[Start of section]

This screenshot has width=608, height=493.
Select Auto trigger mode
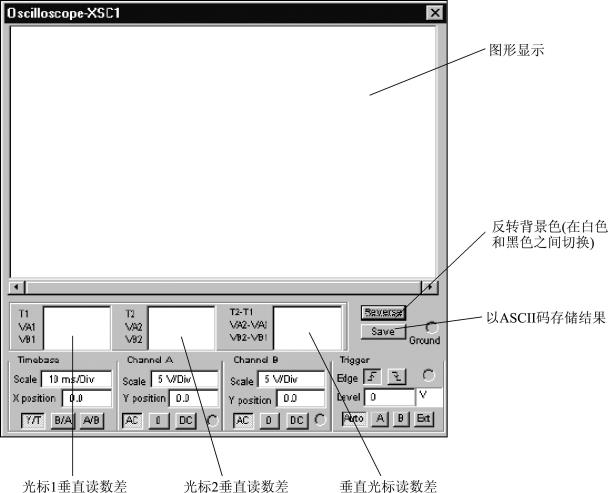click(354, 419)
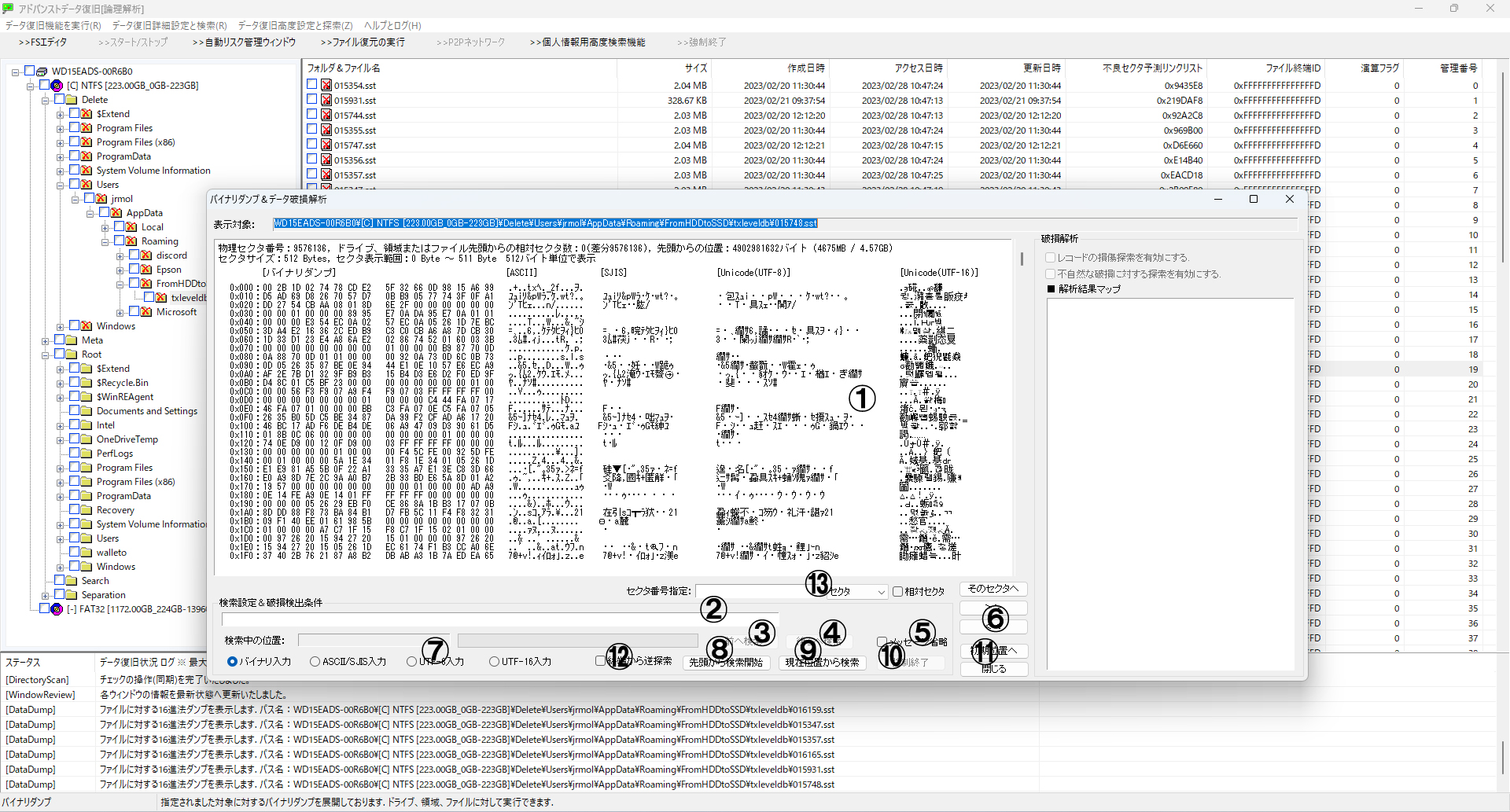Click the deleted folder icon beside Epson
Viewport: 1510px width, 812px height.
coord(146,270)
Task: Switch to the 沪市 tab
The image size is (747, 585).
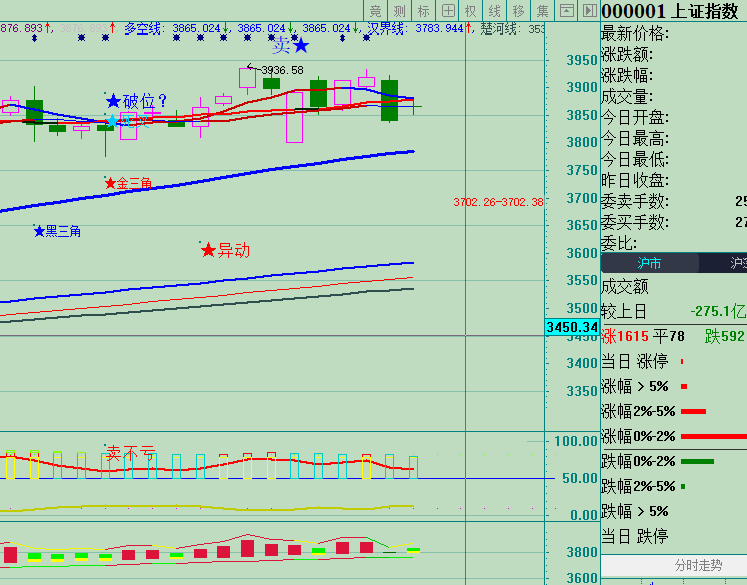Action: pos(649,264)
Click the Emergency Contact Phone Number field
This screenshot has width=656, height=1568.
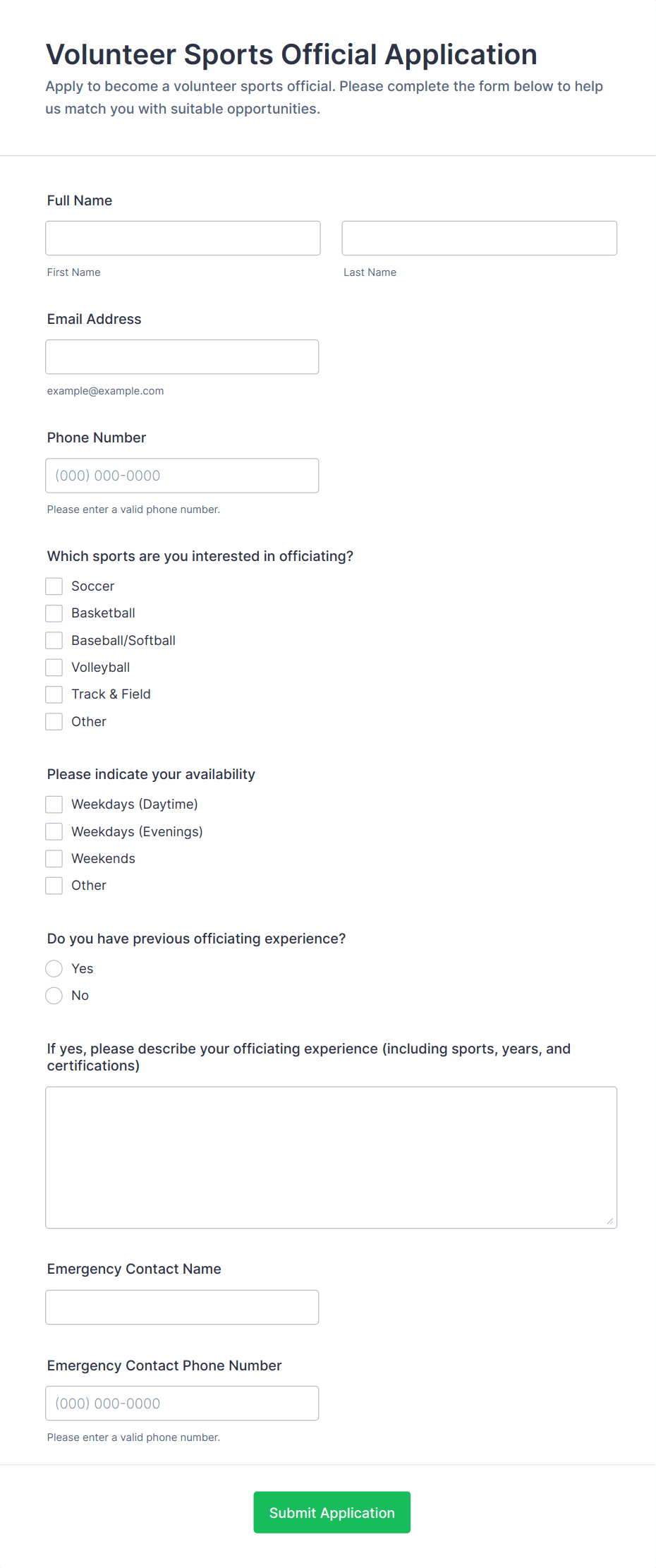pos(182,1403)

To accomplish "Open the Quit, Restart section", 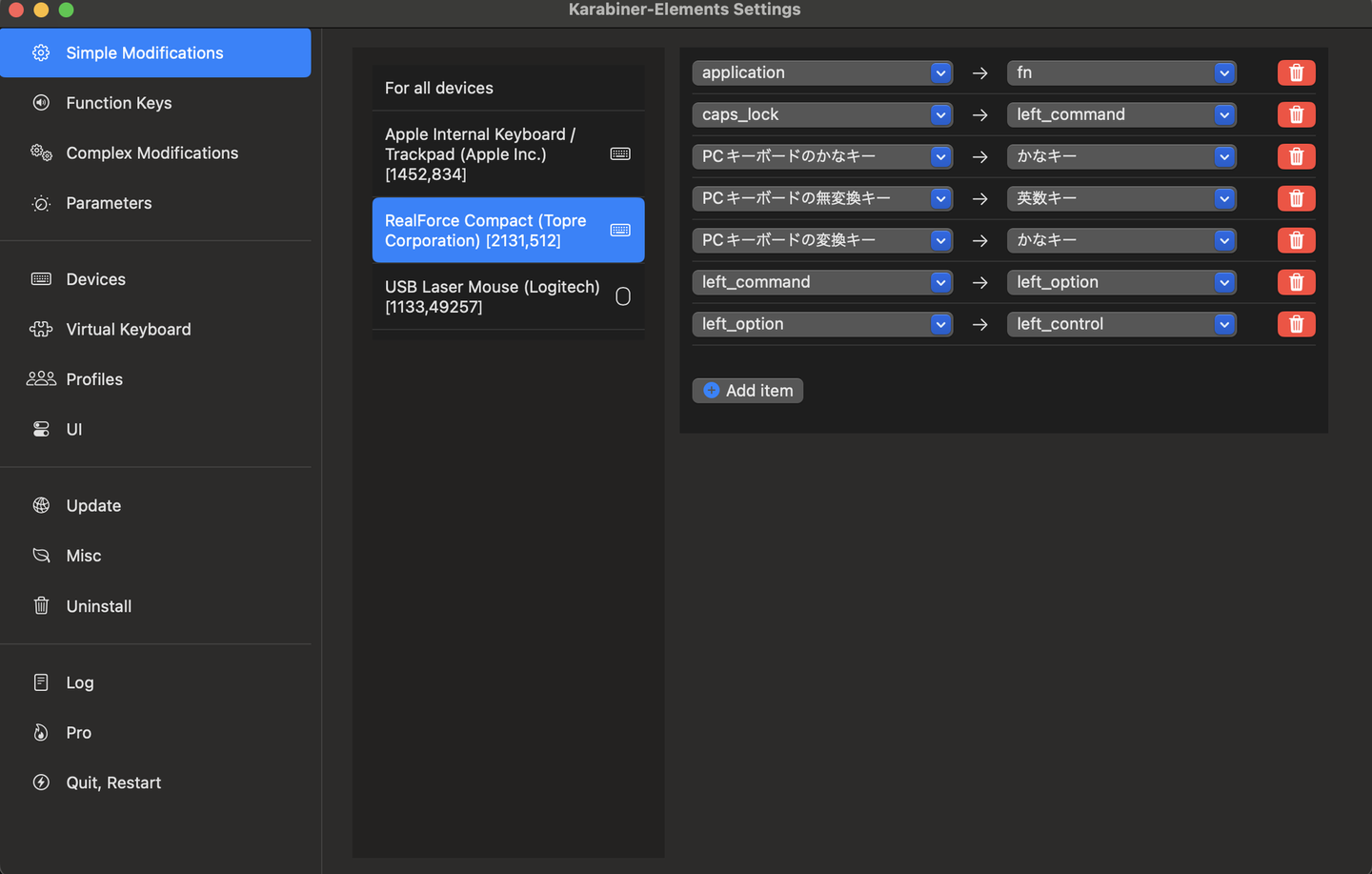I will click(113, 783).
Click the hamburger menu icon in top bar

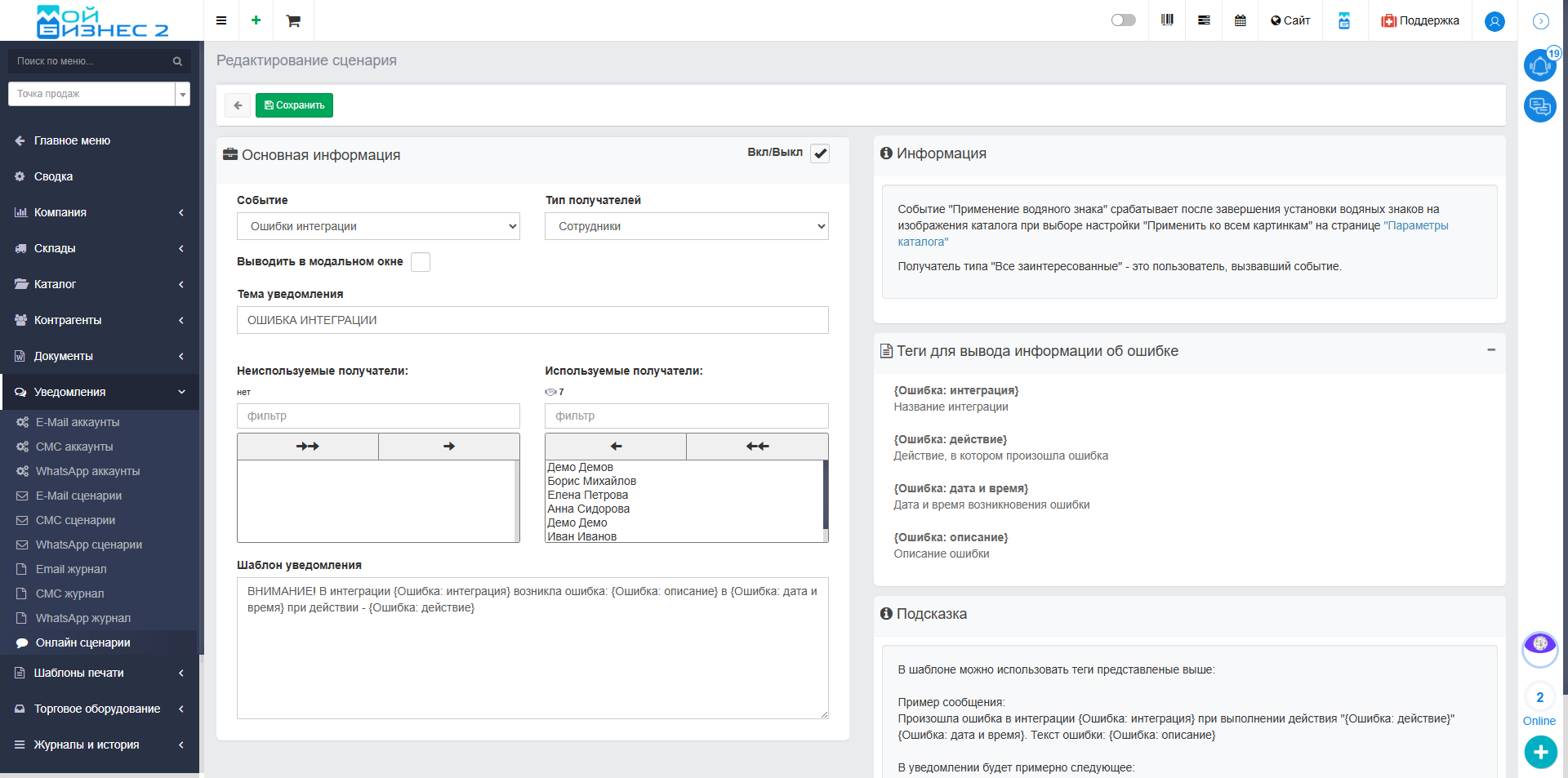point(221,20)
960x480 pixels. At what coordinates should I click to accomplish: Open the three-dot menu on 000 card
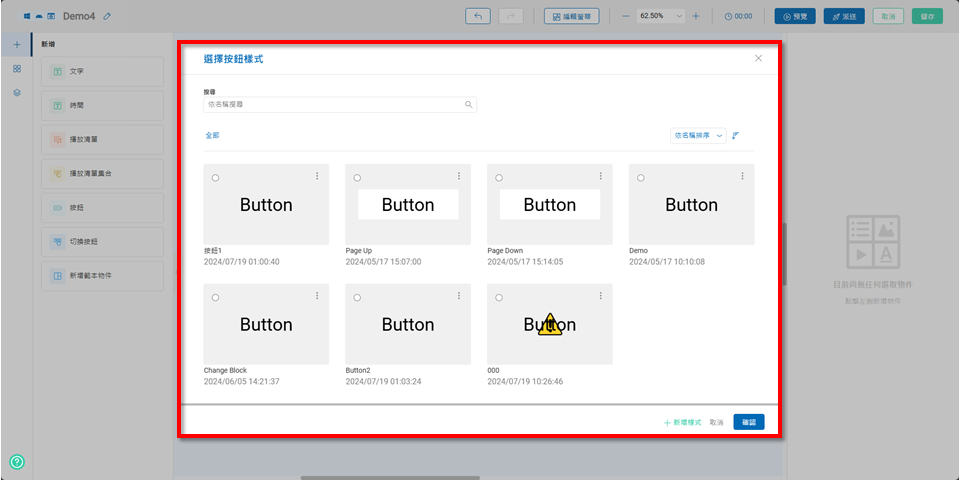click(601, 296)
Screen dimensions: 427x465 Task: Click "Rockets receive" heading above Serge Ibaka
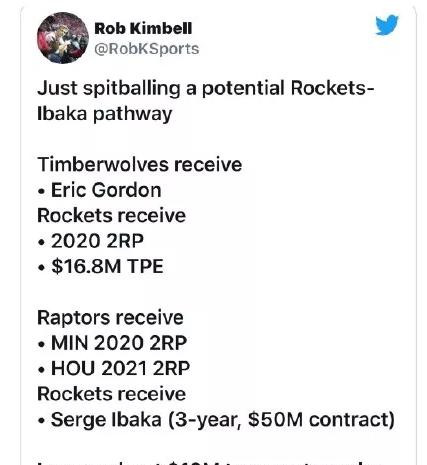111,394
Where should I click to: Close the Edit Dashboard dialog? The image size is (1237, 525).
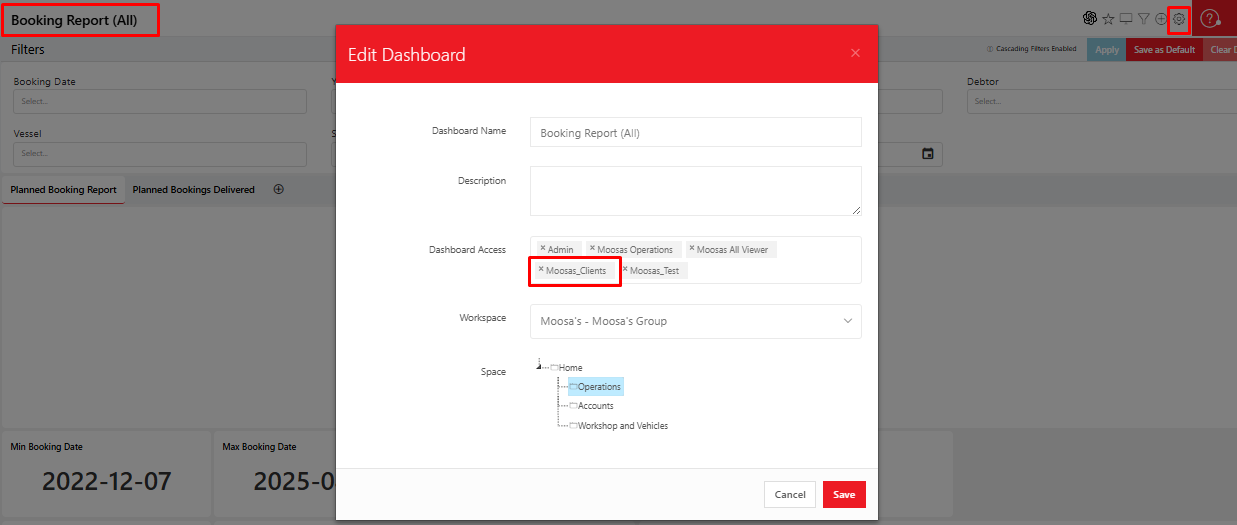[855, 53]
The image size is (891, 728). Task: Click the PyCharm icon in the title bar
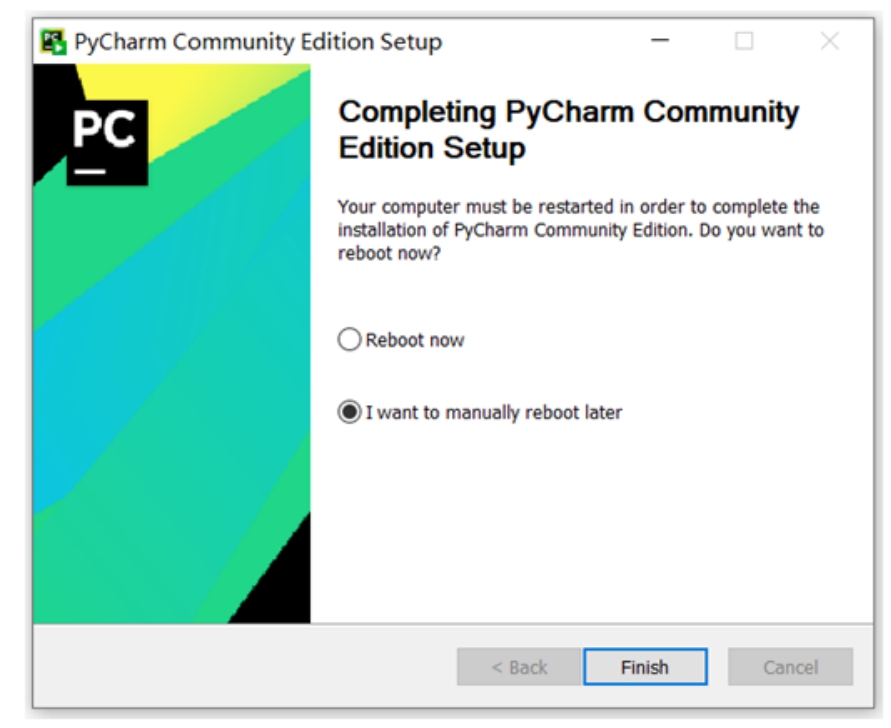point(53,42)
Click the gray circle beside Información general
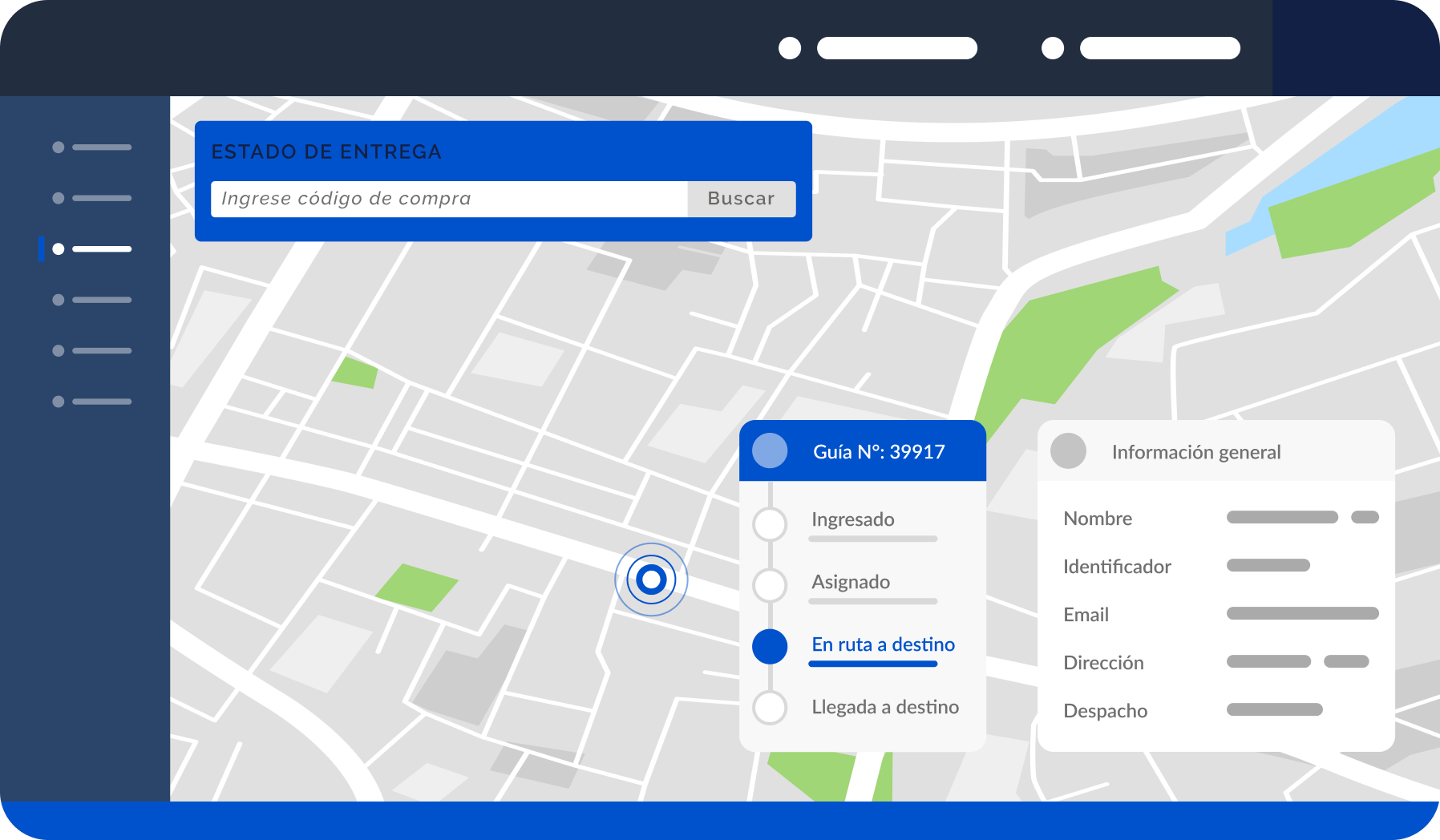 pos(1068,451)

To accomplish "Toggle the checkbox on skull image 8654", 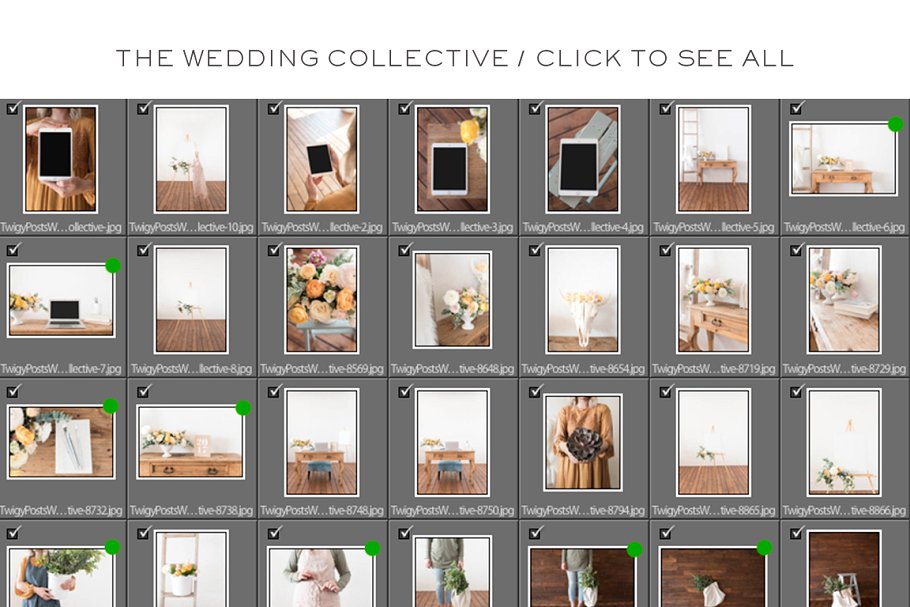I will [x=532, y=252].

[End of section]

# [WHAT THIS TASK INVOLVES]
Excerpt from the records above: set down only the lines from the one that contains "Select Auto trigger mode" through the one that contains "Click the Emergency", inclusive, word for word. Pictures stay out.

# [REPLY TO THE TASK]
Select Auto trigger mode
click(354, 419)
Click the deleted folder icon beside Epson
Viewport: 1510px width, 812px height.
coord(146,270)
Task: Switch to the 沪市 tab
The image size is (747, 585).
Action: pos(649,264)
Click the Emergency Contact Phone Number field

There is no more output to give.